* [PROBLEM TO WORK ON]:
Look through the entries below and extract exactly the lines from the one containing "This screenshot has width=833, height=595." through the one containing "Screen dimensions: 539x303", ends included.

* [INPUT DATA]:

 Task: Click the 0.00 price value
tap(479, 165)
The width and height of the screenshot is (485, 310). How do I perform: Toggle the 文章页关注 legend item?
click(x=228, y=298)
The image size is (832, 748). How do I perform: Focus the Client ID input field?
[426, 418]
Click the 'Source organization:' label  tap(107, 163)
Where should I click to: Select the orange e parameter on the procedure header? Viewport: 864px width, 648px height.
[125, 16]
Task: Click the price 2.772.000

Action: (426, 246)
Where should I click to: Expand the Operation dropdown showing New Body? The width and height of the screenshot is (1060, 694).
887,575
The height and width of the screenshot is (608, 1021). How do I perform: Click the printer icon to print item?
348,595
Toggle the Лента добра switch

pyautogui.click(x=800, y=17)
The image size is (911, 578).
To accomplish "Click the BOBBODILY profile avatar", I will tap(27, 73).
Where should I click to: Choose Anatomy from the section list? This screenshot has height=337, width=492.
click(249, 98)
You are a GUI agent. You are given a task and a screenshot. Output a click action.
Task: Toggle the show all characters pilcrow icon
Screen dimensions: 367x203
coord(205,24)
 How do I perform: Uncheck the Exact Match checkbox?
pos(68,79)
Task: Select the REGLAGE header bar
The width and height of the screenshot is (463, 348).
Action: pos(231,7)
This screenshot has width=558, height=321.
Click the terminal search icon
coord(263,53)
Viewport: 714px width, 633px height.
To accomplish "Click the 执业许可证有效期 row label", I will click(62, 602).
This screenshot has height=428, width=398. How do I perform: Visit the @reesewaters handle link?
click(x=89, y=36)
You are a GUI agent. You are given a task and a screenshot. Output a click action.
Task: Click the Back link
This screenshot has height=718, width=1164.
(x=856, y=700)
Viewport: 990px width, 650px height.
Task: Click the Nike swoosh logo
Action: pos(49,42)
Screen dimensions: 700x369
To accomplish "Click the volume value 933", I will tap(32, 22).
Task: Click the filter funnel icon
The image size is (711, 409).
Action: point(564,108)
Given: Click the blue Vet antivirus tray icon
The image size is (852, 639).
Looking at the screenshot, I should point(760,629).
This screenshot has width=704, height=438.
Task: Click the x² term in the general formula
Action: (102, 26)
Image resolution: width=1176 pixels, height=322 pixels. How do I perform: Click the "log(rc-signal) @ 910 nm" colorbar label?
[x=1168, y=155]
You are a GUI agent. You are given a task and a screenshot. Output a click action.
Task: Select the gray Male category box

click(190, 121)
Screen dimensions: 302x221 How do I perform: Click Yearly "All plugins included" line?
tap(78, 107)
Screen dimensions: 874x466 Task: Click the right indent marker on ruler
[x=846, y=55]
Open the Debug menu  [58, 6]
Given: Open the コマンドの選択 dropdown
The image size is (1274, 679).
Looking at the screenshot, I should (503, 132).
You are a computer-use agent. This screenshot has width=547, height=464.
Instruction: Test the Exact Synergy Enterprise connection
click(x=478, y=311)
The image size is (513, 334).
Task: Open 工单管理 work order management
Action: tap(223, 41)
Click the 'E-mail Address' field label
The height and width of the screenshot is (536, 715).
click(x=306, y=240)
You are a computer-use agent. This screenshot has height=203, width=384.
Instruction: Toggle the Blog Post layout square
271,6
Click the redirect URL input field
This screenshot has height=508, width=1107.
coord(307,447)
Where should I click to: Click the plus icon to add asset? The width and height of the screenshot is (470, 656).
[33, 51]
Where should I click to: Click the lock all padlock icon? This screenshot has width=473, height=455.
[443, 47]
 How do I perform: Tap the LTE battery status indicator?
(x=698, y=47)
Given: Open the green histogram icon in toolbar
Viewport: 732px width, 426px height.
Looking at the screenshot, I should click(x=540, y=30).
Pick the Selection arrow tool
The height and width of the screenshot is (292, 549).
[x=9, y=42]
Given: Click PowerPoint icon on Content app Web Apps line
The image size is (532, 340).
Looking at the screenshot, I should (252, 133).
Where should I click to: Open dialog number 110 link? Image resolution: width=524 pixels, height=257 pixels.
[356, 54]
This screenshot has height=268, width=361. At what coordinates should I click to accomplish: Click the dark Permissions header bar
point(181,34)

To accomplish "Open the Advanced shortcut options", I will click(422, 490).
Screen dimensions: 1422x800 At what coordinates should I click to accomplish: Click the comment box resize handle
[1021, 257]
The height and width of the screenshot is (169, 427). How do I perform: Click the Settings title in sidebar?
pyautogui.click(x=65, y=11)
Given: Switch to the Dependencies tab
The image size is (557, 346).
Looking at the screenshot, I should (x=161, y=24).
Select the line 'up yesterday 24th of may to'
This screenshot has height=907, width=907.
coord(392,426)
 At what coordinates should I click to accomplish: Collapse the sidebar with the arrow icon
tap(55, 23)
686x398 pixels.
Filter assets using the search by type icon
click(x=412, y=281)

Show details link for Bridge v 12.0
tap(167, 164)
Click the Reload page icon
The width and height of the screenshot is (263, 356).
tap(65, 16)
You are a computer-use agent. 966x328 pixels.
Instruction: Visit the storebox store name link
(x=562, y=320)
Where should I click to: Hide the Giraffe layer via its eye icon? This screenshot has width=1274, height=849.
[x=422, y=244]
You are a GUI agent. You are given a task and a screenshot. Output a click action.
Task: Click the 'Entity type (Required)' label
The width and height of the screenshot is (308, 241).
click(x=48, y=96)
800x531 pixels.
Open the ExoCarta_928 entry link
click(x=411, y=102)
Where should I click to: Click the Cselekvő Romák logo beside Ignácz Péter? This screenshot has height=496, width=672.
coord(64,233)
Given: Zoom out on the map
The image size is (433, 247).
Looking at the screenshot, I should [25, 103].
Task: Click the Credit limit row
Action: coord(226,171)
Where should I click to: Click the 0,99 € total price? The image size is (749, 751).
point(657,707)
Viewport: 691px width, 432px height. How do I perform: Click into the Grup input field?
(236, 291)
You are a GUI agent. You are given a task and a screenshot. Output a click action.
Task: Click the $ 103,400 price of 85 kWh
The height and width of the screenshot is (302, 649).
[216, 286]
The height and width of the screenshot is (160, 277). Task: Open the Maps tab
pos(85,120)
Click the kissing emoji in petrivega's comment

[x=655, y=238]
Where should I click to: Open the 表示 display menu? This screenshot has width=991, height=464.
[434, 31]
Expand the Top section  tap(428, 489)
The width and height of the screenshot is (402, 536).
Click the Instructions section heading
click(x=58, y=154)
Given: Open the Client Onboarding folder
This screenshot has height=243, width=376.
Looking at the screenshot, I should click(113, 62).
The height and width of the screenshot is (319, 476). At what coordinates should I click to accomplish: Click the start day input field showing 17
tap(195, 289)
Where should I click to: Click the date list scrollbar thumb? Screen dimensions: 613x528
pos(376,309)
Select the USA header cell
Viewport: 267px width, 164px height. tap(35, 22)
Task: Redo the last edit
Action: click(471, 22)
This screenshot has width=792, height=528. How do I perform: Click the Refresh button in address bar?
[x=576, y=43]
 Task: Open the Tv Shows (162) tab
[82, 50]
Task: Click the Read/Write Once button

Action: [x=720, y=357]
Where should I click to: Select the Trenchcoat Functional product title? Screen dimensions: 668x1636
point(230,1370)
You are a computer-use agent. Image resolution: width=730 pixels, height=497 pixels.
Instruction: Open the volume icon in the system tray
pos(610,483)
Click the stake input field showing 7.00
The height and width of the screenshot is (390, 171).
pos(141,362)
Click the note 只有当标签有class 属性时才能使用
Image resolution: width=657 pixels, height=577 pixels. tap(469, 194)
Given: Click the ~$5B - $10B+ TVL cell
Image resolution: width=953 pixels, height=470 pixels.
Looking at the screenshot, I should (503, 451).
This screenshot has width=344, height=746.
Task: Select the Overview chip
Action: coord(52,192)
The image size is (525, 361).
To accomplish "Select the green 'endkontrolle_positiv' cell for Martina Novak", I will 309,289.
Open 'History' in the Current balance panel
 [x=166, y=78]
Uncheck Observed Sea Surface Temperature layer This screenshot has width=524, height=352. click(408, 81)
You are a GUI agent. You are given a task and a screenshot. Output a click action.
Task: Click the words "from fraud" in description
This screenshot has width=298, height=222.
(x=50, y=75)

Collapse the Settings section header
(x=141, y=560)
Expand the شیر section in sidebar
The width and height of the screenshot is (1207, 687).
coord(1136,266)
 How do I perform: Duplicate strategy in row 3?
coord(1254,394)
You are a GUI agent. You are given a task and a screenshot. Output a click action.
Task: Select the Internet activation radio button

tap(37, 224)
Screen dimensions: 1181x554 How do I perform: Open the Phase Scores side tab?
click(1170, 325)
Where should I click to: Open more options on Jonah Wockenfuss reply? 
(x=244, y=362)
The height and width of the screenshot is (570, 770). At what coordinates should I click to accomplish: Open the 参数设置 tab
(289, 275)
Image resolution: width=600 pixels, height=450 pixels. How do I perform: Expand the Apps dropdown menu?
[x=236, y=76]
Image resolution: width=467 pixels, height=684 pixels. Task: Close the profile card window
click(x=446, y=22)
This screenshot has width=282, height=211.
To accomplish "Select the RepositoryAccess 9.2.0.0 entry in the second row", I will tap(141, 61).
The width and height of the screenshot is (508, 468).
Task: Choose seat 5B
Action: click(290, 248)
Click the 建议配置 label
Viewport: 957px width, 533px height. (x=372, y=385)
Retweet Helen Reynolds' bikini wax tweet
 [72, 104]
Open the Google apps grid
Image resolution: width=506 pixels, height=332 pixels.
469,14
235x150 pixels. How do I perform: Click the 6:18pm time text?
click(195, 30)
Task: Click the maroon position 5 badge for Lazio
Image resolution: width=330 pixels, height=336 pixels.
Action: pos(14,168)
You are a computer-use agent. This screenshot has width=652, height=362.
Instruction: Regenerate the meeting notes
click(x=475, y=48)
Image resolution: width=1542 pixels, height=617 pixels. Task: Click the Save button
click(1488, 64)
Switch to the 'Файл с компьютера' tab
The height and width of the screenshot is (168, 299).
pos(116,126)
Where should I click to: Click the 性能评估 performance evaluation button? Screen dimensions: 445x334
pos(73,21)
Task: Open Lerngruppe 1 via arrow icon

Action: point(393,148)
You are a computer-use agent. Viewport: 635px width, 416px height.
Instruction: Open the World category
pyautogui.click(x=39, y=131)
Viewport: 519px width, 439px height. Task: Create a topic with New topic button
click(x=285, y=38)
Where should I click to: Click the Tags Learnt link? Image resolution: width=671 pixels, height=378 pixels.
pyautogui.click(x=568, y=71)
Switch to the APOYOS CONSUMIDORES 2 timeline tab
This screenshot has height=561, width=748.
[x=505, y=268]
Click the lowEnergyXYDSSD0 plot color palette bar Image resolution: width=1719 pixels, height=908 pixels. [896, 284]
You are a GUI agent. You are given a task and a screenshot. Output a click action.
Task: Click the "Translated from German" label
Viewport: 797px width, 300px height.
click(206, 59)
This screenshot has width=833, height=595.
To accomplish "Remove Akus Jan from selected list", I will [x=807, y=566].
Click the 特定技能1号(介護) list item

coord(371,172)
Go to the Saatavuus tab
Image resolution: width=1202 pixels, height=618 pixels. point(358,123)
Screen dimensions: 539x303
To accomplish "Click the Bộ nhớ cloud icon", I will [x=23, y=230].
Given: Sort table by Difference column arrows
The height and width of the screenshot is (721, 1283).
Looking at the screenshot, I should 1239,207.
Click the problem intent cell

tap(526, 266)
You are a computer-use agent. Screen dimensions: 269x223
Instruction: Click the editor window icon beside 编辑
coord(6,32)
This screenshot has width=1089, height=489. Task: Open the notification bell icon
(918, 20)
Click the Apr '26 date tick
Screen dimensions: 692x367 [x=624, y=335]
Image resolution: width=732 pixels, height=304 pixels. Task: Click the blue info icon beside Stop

* [SOLUTION TO THIS PROBLEM]:
This screenshot has width=833, height=595.
To accomplish "Remove Akus Jan from selected list", I will [x=807, y=566].
Click the 特定技能1号(介護) list item

coord(371,172)
Go to the Saatavuus tab
Image resolution: width=1202 pixels, height=618 pixels. point(358,123)
Screen dimensions: 539x303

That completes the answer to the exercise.